Yes, it does. If you do this then you should also pass made_jump. Either as the value from the previous step (if your vector field changes smoothly between steps) or as True (if your vector field has jumps between steps).

SimiPixel commented 2 years ago

For completeness let me post my minimal working example. Spoiler: This uses haiku, simply because i am already comfortable with that. Equinox probably would make this more beautiful :)

import diffrax as dfx
import jax.numpy as jnp
from acme.jax import utils 
from functools import partial 
import haiku as hk 
import jax 

sampling_rate = 100 # Hz
stepsize_controller = dfx.ConstantStepSize()
dt0 = 1/sampling_rate
solver = dfx.Euler()

action_size = 3
obs_size = 2
u_dummy = jnp.ones((action_size))

latent_state_size = 20
hidden_layers = [50,50]
@hk.without_apply_rng
@hk.transform_with_state
def rhs(t, u):
   t = jnp.atleast_1d(t)
   x = hk.get_state("x", shape=(latent_state_size,), init=jnp.zeros, dtype=jnp.float32)
   txu = utils.batch_concat((t,x,u), num_batch_dims=0)
   X = hk.nets.MLP(hidden_layers + [latent_state_size])(txu)
   return {"~": {"x": X}}

def haiku2dfx_rhs(rhs):
   def __rhs(params):
      def _rhs(t, x, u):
         # x is simply passed through
         dxdt, x = rhs(params, x, t, u)
         del x 
         return dxdt 
      return _rhs 
   return __rhs 

# this is not great / quite confusing
dxdt = haiku2dfx_rhs(rhs.apply)

@hk.without_apply_rng
@hk.transform  
def measurement_function(x):
   x = utils.batch_concat(x, num_batch_dims=0)
   C = hk.get_parameter("C", shape=(obs_size,x.shape[-1]), dtype=jnp.float32,
      init=lambda shape, dtype: jax.random.normal(hk.next_rng_key(), shape, dtype=dtype))
   return jnp.matmul(C, x)

def gen_init_solver_state(solver: dfx.AbstractSolver, params_rhs, x0):
   term = dfx.ODETerm(dxdt(params_rhs))
   t0=0.0 
   return solver.init(term, t0=t0, t1=t0+dt0, y0=x0, args=u_dummy)
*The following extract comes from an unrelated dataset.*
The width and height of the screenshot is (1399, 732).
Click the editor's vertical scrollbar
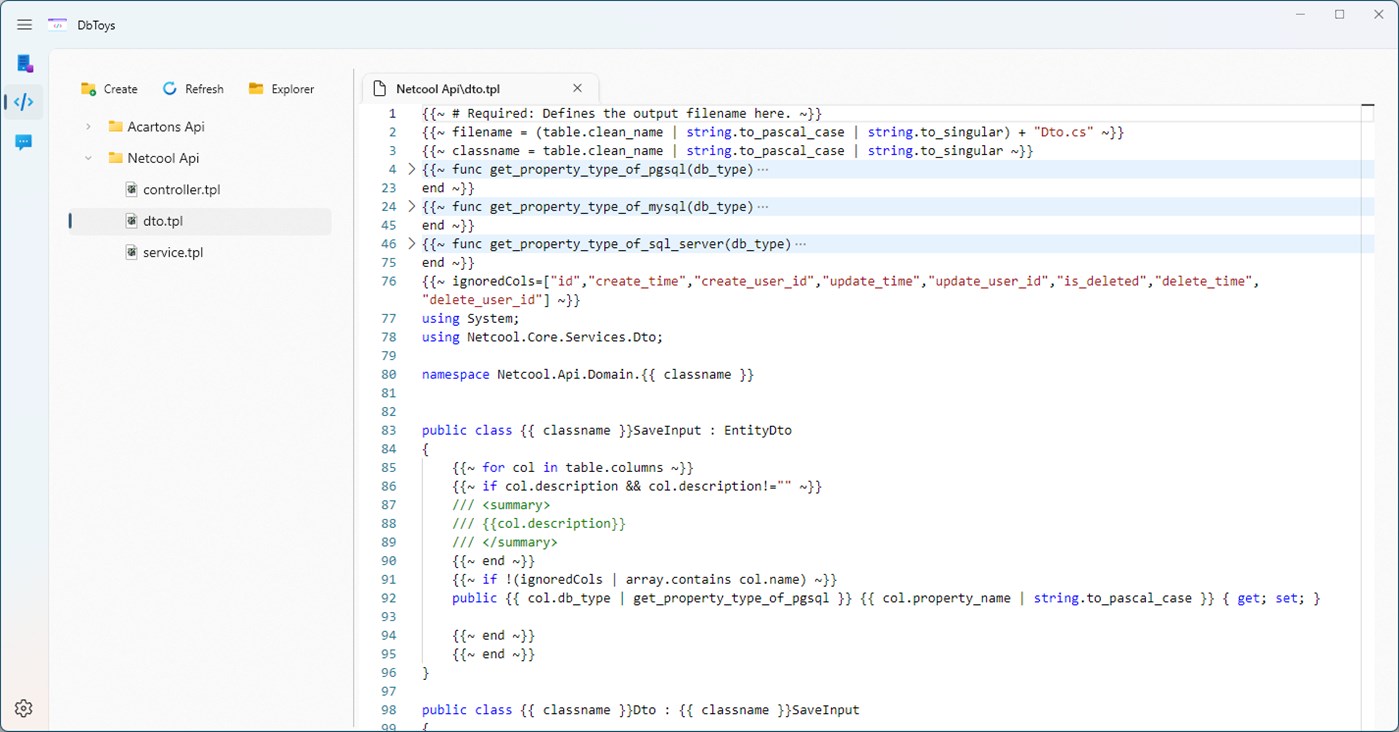point(1366,105)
def gen_init_controller_state():
   return dt0

saveat = dfx.SaveAt(t1=True,solver_state=True,controller_state=True,made_jump=True)
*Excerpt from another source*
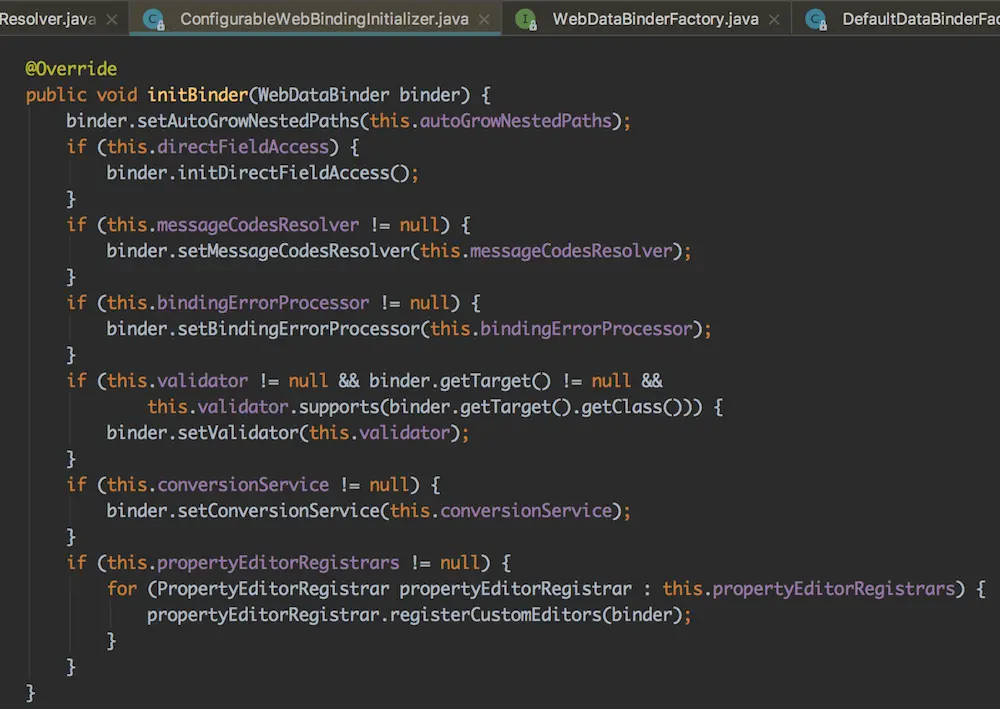
Task: Switch to the Resolver.java tab
Action: (47, 19)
def step_fun_dynamics_to_time(params, state, u, time):
   prev_time, x, solver_state, controller_state, made_jump = state
   term = dfx.ODETerm(dxdt(params["rhs"]))
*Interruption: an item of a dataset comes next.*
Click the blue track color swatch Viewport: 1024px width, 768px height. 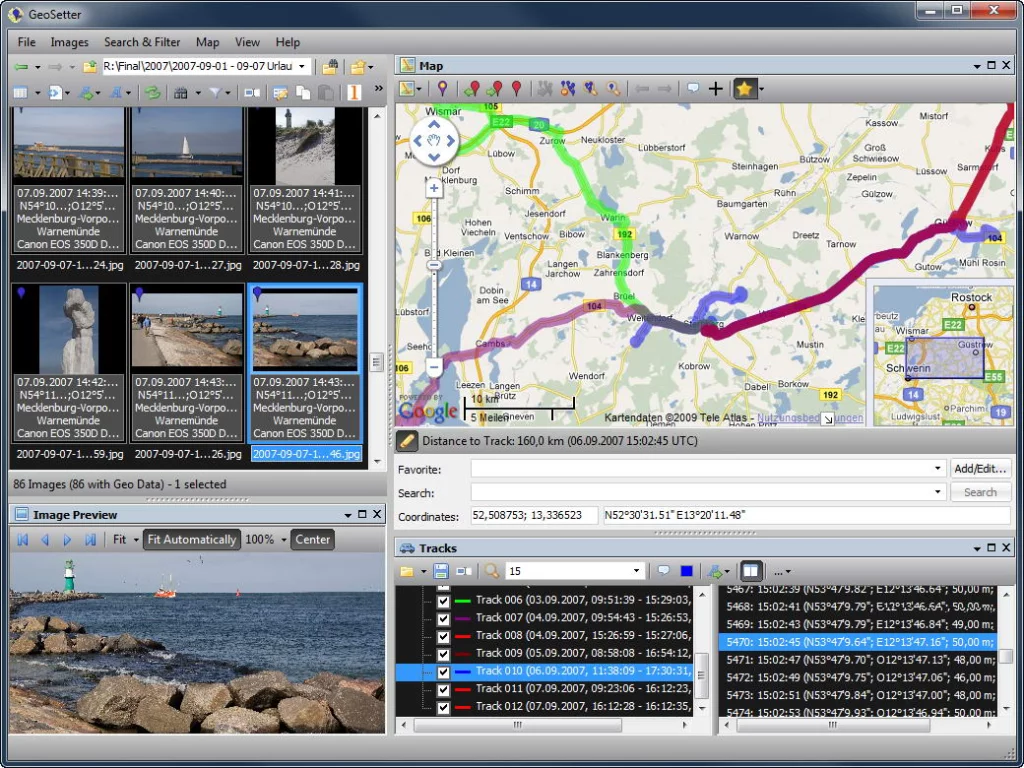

   sol = dfx.diffeqsolve(term, solver, prev_time, time, dt0, x, args=u,
                         stepsize_controller=stepsize_controller, saveat=saveat,
                         solver_state=solver_state, controller_state=controller_state,
                         made_jump=made_jump
                         )
   x = sol.ys
   x = utils.squeeze_batch_dim(x)
   state = (time, x, sol.solver_state, sol.controller_state, sol.made_jump)
   obs = measurement_function.apply(params["C"], x)
   return state, obs 

def step_fun_dynamics(params, state, u):
   prev_time = state[0]
   return step_fun_dynamics_to_time(params, state, u, prev_time + dt0)

@jax.jit 
@partial(jax.vmap, in_axes=(None, None, 0))
def unrolled_step_fun_dynamics(params, state, us):
   step_fun_dynamics_constraint = lambda state, u: step_fun_dynamics(params, state, u)
   state, obss = jax.lax.scan(step_fun_dynamics_constraint, init=state, xs=us)
   return obss

# initialise parameters
params_rhs, x0 = rhs.init(jax.random.PRNGKey(1), 0.0, u_dummy)
C = measurement_function.init(jax.random.PRNGKey(1), jnp.ones((latent_state_size,)))

params = {
    "rhs": params_rhs,
    "C": C 
}

# initialise step functions state
# (t0, x0, solver_state0, controller_state0, made_jump0)
made_jump0 = False 
init_state = (0.0, x0, gen_init_solver_state(solver, params_rhs, x0), gen_init_controller_state(), made_jump0)

# make prediction
bs=32
T=5.0 
uss = jnp.ones((bs, int(T*sampling_rate), action_size))
obsss = unrolled_step_fun_dynamics(params, init_state, uss)

Thanks Patrick for your help. It works perfectly.